A new benchmark shows frontier LLMs rarely complete end-to-end hardware-software co-design for heterogeneous SoCs.

A machine-rendered reading of the paper's core claim, the machinery that carries it, and where it could break.

The paper introduces HSCO-Bench to test whether LLM agents can handle the full hardware-software co-design flow for accelerator-rich Systems-on-Chip. This flow includes analyzing applications to find kernels for acceleration, designing and integrating heterogeneous accelerators into an SoC under resource limits, and mapping software kernels onto those accelerators. The benchmark uses an open-source SoC platform with a structured repository and targets deployment on an AMD Virtex-7 FPGA. Experiments with five frontier models reveal that only two produce valid SoC prototypes, and even those achieve limited resource utilization despite some speedups. This establishes that current models have emerging but incomplete capability for joint hardware and software optimization.

Core claim

HSCO-Bench is the first benchmark that requires LLMs to jointly reason about and modify both software and hardware stacks to generate complete, deployable heterogeneous SoC prototypes.

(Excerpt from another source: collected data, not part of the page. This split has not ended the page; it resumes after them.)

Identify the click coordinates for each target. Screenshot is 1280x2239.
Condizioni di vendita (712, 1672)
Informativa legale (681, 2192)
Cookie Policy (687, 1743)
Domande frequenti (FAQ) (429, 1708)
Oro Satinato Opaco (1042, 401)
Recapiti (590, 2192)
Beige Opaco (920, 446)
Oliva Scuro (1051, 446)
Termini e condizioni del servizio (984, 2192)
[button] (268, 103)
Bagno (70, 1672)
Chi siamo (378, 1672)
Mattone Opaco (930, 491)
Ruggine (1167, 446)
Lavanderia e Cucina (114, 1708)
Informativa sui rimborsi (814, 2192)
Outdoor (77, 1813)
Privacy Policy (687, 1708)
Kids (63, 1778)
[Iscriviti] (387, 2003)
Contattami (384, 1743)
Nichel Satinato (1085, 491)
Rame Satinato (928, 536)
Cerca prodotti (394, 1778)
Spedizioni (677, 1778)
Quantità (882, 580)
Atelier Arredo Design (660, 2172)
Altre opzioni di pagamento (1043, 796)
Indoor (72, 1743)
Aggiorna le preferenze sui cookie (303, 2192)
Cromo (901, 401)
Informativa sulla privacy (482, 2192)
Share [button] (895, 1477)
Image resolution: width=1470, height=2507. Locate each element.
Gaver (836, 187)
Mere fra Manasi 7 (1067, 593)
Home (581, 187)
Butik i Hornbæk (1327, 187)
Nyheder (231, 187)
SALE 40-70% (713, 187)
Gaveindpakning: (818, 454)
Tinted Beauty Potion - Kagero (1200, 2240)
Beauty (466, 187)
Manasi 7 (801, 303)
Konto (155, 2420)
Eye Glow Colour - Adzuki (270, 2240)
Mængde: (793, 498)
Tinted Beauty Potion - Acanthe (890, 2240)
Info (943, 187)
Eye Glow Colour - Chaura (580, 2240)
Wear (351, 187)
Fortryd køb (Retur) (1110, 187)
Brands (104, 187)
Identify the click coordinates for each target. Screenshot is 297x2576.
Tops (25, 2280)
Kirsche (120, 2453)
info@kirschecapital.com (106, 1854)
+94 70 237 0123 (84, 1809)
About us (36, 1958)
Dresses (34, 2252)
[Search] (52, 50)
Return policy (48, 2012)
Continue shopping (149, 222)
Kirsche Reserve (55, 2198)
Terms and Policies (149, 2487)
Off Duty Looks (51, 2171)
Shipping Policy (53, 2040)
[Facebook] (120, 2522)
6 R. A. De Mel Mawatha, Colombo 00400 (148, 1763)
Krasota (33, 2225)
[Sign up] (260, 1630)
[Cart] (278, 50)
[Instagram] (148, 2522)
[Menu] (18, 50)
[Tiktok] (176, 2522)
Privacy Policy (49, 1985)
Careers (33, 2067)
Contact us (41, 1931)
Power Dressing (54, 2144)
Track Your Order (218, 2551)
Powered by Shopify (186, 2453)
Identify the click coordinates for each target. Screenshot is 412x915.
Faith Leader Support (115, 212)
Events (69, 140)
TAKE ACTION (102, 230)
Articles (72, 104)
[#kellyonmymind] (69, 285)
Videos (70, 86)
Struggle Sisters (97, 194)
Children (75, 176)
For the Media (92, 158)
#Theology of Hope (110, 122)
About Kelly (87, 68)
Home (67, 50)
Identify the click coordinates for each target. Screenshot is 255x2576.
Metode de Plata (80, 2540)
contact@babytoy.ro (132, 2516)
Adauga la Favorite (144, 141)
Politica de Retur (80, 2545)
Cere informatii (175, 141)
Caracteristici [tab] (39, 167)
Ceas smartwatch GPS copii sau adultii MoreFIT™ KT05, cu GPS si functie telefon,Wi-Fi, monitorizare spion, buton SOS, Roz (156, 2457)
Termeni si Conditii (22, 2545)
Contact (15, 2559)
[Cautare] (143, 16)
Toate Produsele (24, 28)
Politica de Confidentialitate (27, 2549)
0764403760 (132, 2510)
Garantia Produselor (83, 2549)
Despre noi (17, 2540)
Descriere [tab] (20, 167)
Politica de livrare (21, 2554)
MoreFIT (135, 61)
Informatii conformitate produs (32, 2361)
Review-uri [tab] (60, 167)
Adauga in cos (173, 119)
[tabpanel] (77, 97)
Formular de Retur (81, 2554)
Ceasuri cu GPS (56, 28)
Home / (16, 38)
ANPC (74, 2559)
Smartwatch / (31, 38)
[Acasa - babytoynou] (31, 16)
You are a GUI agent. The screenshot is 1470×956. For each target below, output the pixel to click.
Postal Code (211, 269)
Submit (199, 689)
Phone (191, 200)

Results show end-to-end integration remains difficult: only two of five evaluated models succeed in producing valid designs on the target FPGA platform, and these designs reach a peak speedup of 16.22X while adding only 23.67% resource utilization at most. The work demonstrates that models can identify acceleration opportunities but still heavily underutilize available hardware capacity.

What carries the argument

HSCO-Bench, an end-to-end benchmark built on an open-source SoC platform with curated repository structure that evaluates LLM agents on generating and deploying accelerator-rich heterogeneous SoC prototypes to an AMD Virtex-7 FPGA.

If this is right

  • LLM agents must improve at joint hardware-software reasoning to produce usable accelerator-rich SoCs.
  • Current models identify some acceleration kernels but leave substantial hardware capacity unused.
  • The benchmark provides a concrete way to measure progress in agent-driven co-design over time.
  • Design flows that separate hardware and software evaluation miss the integration failures observed here.

Where Pith is reading between the lines

These are editorial extensions of the paper, not claims the author makes directly.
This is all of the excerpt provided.